- [EXERCISE]
Can you set out the entries as a numbered list, beginning at the line that has "You are a computer-use agent." and stopping after the line that has "Instruction: Click the", with any blank lines dropped?

- [DATA EXCERPTS]
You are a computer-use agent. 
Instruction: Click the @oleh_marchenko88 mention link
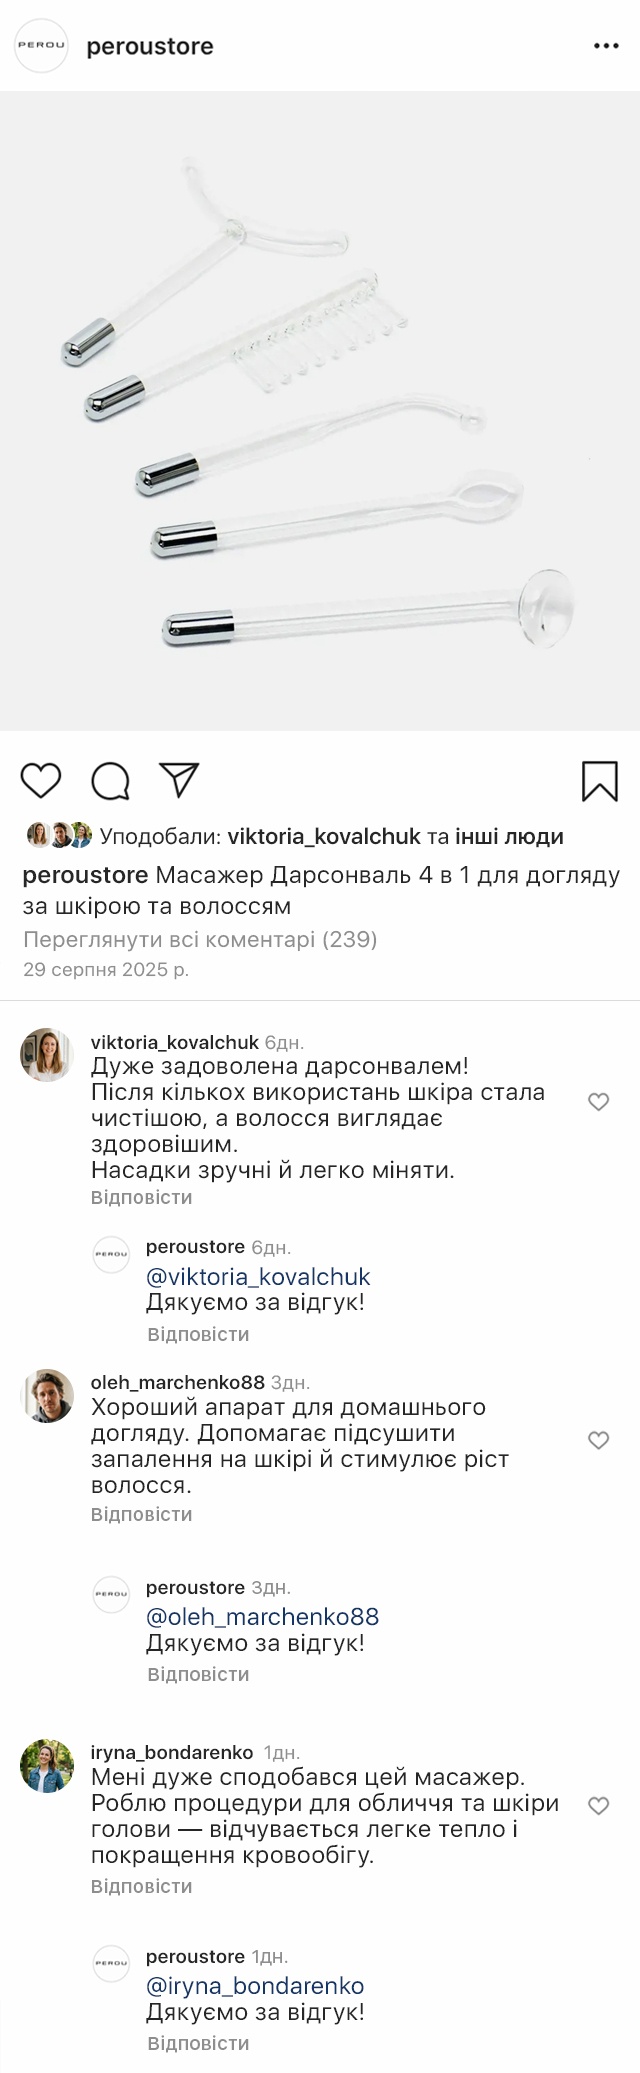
* * *
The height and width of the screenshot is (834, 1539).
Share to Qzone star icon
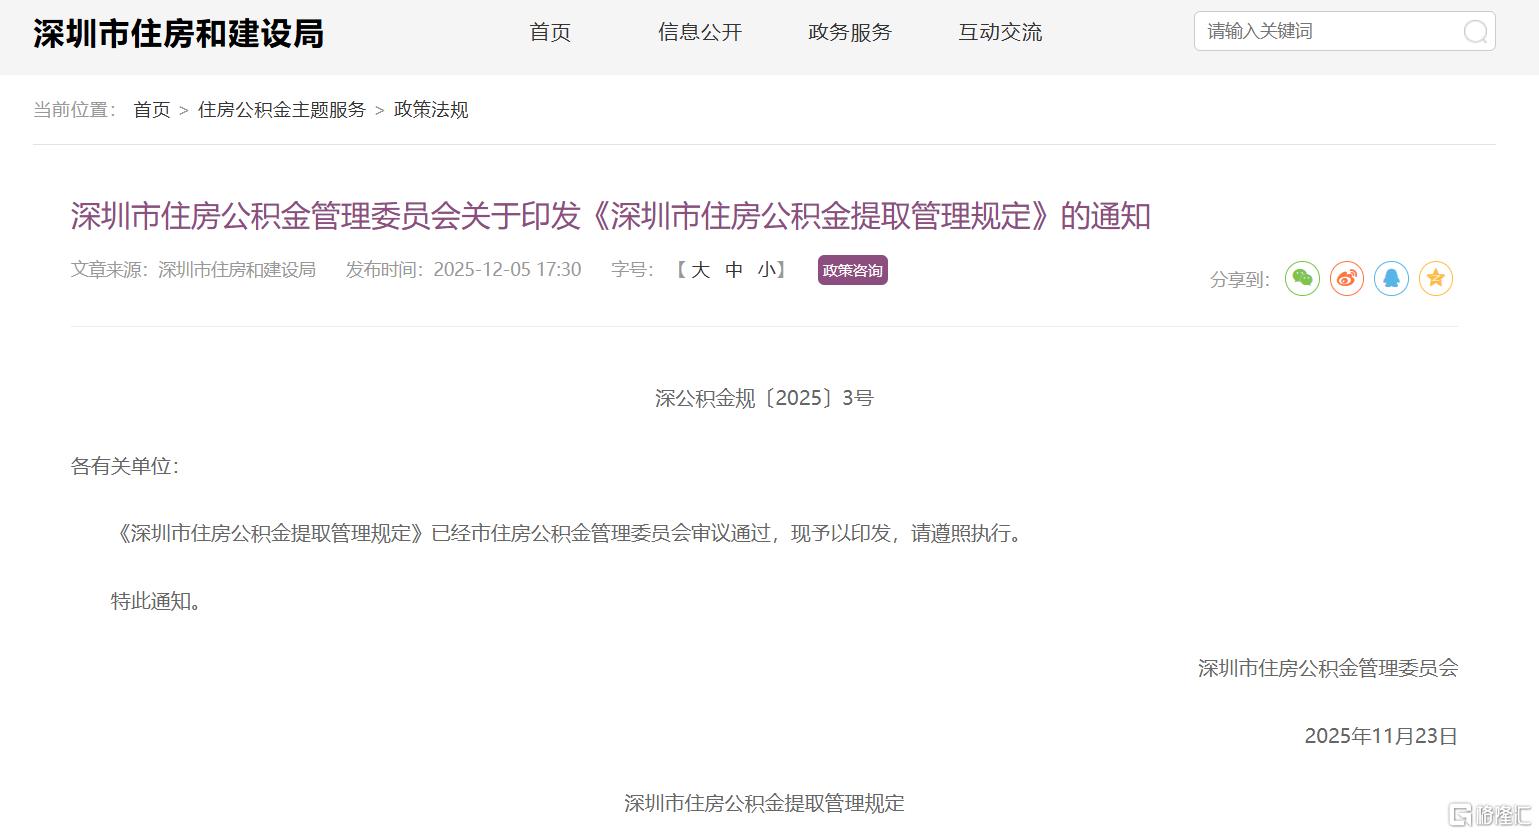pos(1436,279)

- [WRITTEN REPLY]
1. You are a computer-use agent. 
2. Instruction: Click the @oleh_marchenko88 mention link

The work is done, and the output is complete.